Try using .loc[row_indexer,col_indexer] = value instead

See the caveats in the documentation: https://pandas.pydata.org/pandas-docs/stable/user_guide/indexing.html#returning-a-view-versus-a-copy



In [15]:
grouped_complaints_selected_years = (
    selected_years
    .groupby(["Year", "BoardCat"])
    .size()
    .reset_index(name="Count")
)


fig5 = px.bar(
    grouped_complaints_selected_years,
    x="Year",
    y="Count",
    color="BoardCat", 
    barmode="group",   
    title="Complaints by BoardCat for 2018 and 2022"
)

fig5.show()

It's still hard to extract insights. I'll try to get the percentage for each category

In [16]:
#A new series calculating sum by type, so I can divide by it

total_counts_per_year = grouped_complaints_selected_years.groupby("Year")["Count"].transform("sum")

# A new column for percentage in my existing df
grouped_complaints_selected_years["Percentage"] = (grouped_complaints_selected_years["Count"] / total_counts_per_year) * 100



In [17]:
#Trying the bar chart again

fig6 = px.bar(
    grouped_complaints_selected_years,
    x="Year",
    y="Percentage",
    color="BoardCat", 
    barmode="group",   
    title="Ratio of Complaints by BoardCat for 2018 and 2022"
)

fig6.show()

Interesting.

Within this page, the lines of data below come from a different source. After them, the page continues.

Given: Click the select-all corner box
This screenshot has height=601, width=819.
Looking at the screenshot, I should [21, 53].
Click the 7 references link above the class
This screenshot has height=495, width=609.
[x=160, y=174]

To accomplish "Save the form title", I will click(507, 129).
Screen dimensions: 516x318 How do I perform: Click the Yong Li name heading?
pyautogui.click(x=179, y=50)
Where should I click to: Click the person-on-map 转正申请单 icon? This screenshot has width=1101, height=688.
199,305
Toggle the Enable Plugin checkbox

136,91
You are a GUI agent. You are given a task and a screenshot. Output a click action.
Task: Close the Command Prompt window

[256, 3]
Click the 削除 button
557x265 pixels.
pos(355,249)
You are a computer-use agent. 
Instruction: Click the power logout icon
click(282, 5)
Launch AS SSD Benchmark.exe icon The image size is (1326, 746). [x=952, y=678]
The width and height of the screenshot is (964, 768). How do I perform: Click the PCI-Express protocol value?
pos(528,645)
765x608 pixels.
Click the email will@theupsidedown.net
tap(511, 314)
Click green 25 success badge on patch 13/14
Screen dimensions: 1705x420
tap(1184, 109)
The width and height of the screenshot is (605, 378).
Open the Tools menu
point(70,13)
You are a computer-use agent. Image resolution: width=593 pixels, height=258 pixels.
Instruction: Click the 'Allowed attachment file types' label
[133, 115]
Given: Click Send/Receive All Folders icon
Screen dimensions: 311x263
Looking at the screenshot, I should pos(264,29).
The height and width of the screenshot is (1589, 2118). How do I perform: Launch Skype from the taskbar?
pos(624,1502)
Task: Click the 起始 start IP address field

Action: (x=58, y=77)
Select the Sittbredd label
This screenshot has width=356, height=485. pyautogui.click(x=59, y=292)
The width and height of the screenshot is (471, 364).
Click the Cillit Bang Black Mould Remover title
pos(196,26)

Before the act, 50% of the complaints resolved in exonirating the officer or being unsubstantiated, both leading to the officer to be free of the charge. 

This number went down to almost 5% after the act. Instead, 56% of the complaints now are 'truncated'. A truncated allegation can result in four general outcomes:"
1. An allegation is closed as complaint withdrawn when the complainant voluntarily withdraws the complaint.
2. An allegation is closed as complainant/victim/witness unavailable when the complainant, victim and/or witness cannot be located after multiple and varied attempts (This also includes complaints in which the complainant is incarcerated and the attorney advises no contact).
3. An allegation is closed as complainant/victim/witness uncooperative when the participation of the complainant, victim and/or witness is insufficient to enable the board to conduct a full investigation.
4. An allegation is closed as victim unidentified when the board is unable to identify the victim."

All of the outcomes are quite similar with regards to penalizing the officer named in the complaint, which is that they don't get penalized. 
Moreover, the % of complaints substantiated (only one in favor of the complainant) seems to remain the same. 



## Conclusion

I started this analysis with the hypothesis that the Act has been associated with changes in trends of complaints against police officers, particularly that it increased overall complaints and especially substantiated complaints against police officers. 

However, I found little evidence to that. The only significant findings were:
- Complaints on Abuse of Authority significantly decreased around 2021-2023, relative to others
- There are less complaints that are unsubstantiated or resolved in exonirating the officer, but there are much more 'truncated' ones. Which don't seem to be much different with regards to penalizing officers named in the complaint.